I think a better way to handle the concept would have been to have two separate ships, a large research vessel commanded by Picard and a more heavily armed and maneuverable defensive escort commanded by Riker. Maybe the research vessel could even have had a civilian crew and only the defense ship would've been Starfleet. I think that would've aligned better with the demilitarized approach to Trek that Roddenberry was going for. (One thing people tend to forget is that the original intent wasn't just that the ship had Starfleet officers' families aboard, but a large complement of civilian scientists and their families, whom the Starfleet personnel were there to support and defend.
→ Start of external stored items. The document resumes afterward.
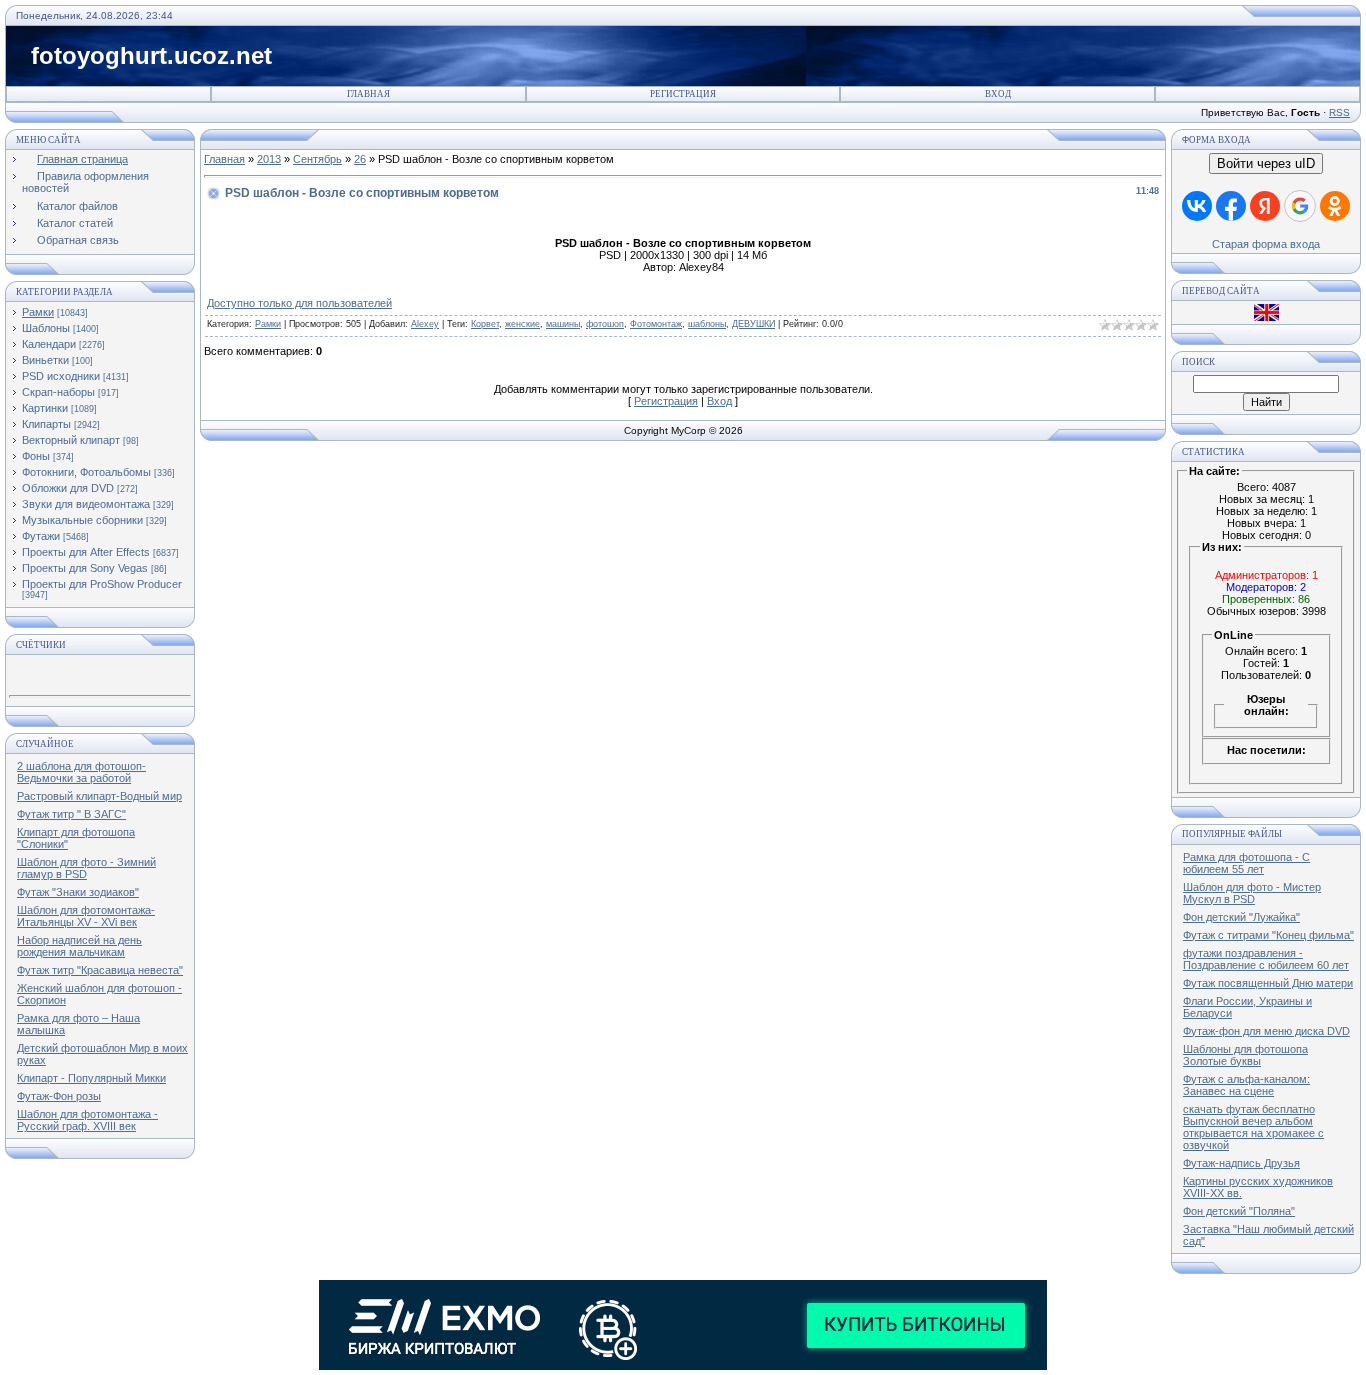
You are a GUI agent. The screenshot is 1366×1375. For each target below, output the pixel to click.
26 (360, 159)
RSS (1339, 112)
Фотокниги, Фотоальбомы (86, 472)
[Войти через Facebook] (1231, 206)
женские (522, 324)
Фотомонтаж (656, 324)
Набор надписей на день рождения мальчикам (79, 946)
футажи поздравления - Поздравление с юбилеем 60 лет (1266, 959)
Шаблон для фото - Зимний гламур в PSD (86, 868)
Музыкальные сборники (82, 520)
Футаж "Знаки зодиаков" (78, 892)
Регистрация (683, 94)
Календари (49, 344)
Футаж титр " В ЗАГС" (71, 814)
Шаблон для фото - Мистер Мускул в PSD (1252, 893)
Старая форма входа (1266, 244)
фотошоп (605, 324)
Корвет (485, 324)
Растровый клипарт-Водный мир (99, 796)
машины (563, 324)
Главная (368, 94)
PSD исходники (61, 376)
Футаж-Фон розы (59, 1096)
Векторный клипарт (71, 440)
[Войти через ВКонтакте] (1197, 206)
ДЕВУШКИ (753, 324)
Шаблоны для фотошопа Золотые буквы (1245, 1055)
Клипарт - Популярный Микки (91, 1078)
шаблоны (707, 324)
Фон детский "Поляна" (1239, 1211)
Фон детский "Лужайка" (1241, 917)
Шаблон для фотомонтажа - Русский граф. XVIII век (87, 1120)
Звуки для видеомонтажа (86, 504)
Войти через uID (1266, 163)
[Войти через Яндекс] (1265, 206)
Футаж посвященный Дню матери (1268, 983)
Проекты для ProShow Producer (102, 584)
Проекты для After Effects (86, 552)
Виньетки (45, 360)
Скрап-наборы (58, 392)
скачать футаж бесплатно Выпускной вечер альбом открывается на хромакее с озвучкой (1253, 1127)
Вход (998, 94)
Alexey (425, 324)
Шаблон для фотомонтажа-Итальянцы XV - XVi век (86, 916)
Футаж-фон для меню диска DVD (1266, 1031)
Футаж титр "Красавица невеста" (100, 970)
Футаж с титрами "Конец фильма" (1268, 935)
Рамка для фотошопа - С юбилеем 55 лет (1246, 863)
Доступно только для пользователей (299, 303)
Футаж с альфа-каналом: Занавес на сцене (1246, 1085)
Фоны (36, 456)
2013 (269, 159)
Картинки (45, 408)
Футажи (41, 536)
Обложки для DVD (68, 488)
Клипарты (46, 424)
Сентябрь (317, 159)
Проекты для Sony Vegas (85, 568)
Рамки (38, 312)
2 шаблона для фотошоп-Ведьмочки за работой (81, 772)
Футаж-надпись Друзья (1241, 1163)
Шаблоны (46, 328)
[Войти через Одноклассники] (1335, 206)
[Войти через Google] (1300, 206)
That's one more early concept that fell by the wayside, since for most of the series, the only civilian scientist we actually saw was Keiko.)
Maybe having two ships instead of one would've made the FX work more complicated, but
Battlestar Galactica managed to pull off a whole ragtag fugitive fleet 9 years earlier, pretty much the same way TNG handled the
Enterprise -- by building a sizeable library of stock shots in the pilot movie and recycling them going forward.
As for your suggestion, I'm not sure how it would've happened, since what you describe is pretty much just doing things the way TOS did, and Roddenberry's whole goal was to make TNG new and different in its approach. Also, the concept of saucer separation was always there in the background in TOS and TMP. "The Apple" referred to ditching the engineering section and using the saucer as a lifeboat, a concept also discussed in
The Making of Star Trek. Andrew Probert designed a prominent separation line on the neck of the TMP refit, and for a time there was a suggestion to include a saucer-separation action sequence at the climax of the film. So I think the idea of "Hey, let's use our bigger budget to finally show a saucer separation onscreen" was always going to be part of the development process. And that dovetailed with the idea of a more civilian approach, leading to the idea of routine saucer separation to protect the non-combatants.
Even if Bob Justman or Probert or the ILM people had come to Roddenberry and said "Nope, sorry, separating the saucer on a regular basis just won't be feasible," I'm not sure he would've been willing to abandon the idea of a civilian presence, and of the ship being oriented toward research and diplomacy instead of combat. That was very important to his thinking in that stage of his life.
Personally, I've always thought it would be refreshing to have a Trek series about civilian explorers rather than Starfleet all the time. The closest we ever got to that was
Picard season 1, but several of its civilian characters were ex-Starfleet. The
Prodigy cast were technically civilians in season 1, but they adopted the roles of Starfleet cadets, so I don't think it counts.